It's not you......it's them!
I used to lay awake in my bed at nights unable to sleep. I used to think of all the things I could have possibly done that would deserve the ire of my daughter to such an extent. The thought that I could do something to my most precious child, so horrible that she was justified in treating me this way. "you fucked up, you abandoned both of us, you're an adulterer, you're going to HELL" were the words that came out of her mouth when communicating with me. How did this happen? What did I do to have my sweet daughter HATE me so. It didn't make any sense.
My friends and family were confused too. My attorney recommended a psychiatrist. Fortunately he was very familiar with borderline personality disorder. He was an older gentleman, probably past retirement age. He had personal and clinical experience with BPD's. I got lucky. If I had found any other MH Pro, they would not have been equipped to handle the situation with my ex wife. In fact through eight years of counseling, three different marriage counselors, two court appointed custody evaluators, my church pastor and a county social worker/mediator, NONE were able to detect her personality disorder.
Therein lies one of the biggest obstacles in Parental Alienation cases. Untrained, unskilled and inexperienced MH Pros. They are also afraid to diagnose individuals due to the "stigma" for the individual. Add to it that the longer they see you in their office (number of visits) the more money they make. Now I am not saying that MH Pro's are con artists trying to scam more money out of you. They have bills to pay too you know.
Borderlines and Narcissists are the main culprits in PA cases. Their own messed up childhood traumas (or perceived maltreatment) have turned the abusees into the abusers!!!! I guess it is all that they know.
Now that you have successfully left them (trust me, you ARE better off!) They feel that YOU have BETRAYED THEM! (I know, right?!) You see, they do not know how to regulate their own emotions. This is something you and I learned to do probably around Kindergarten.
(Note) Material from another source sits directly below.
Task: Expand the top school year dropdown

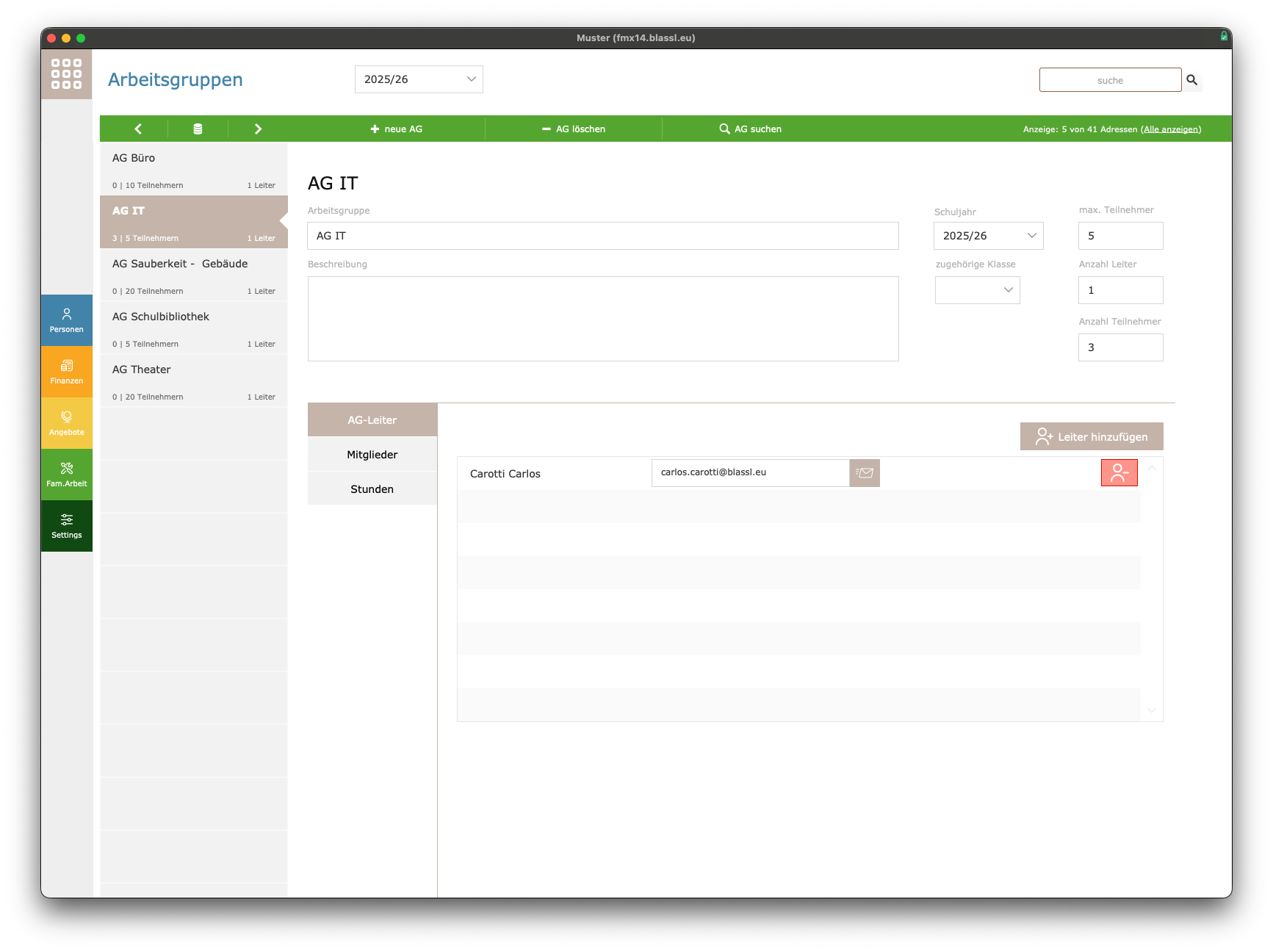Action: pyautogui.click(x=419, y=79)
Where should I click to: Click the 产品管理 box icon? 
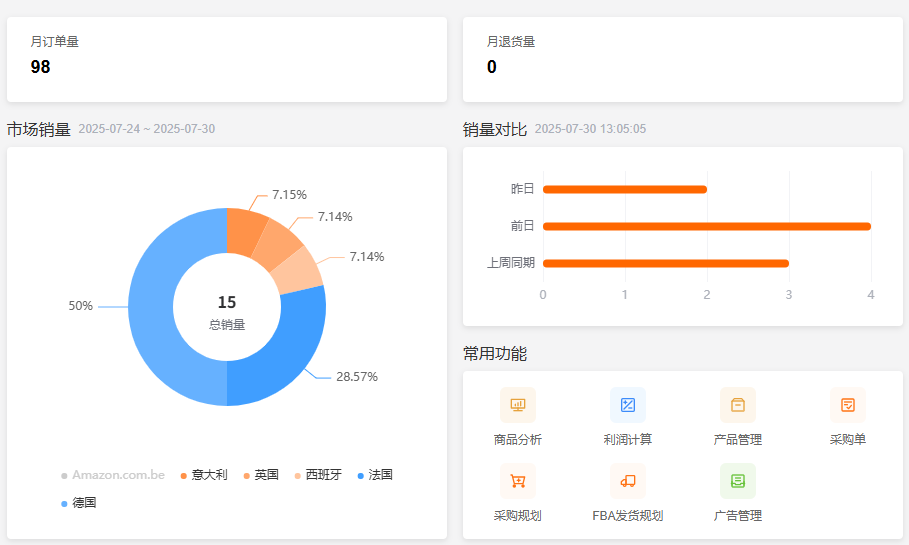pos(737,405)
When yo got upset, the teacher, your parents or other loving caretaker taught you hoe to DEAL with stress and emotional upset. This is also when we shed our security blankets, stuffed animals etc. Those were our coping mechanisms in a physical form. Some people learn to use food for this. Others never learn. These individuals become the hair pullers, skin cutters, paranoid cowards in the corner or bullies. If they do not get their behaviors modified correctly, and if the emotional upset/traumas never cease, these people become Borderlines or Narcissists.
Borderline is an interesting name. It was coined by a psychologist that describes the personality disorder on the "borderline" between neurotic and psychotic. The APA is considering changing the name to Emotional Intensity Disorder (or something like that) to better describe it. We all know what Narcissists are. These "twin" disorders share many characteristic of which I know you are very familiar with.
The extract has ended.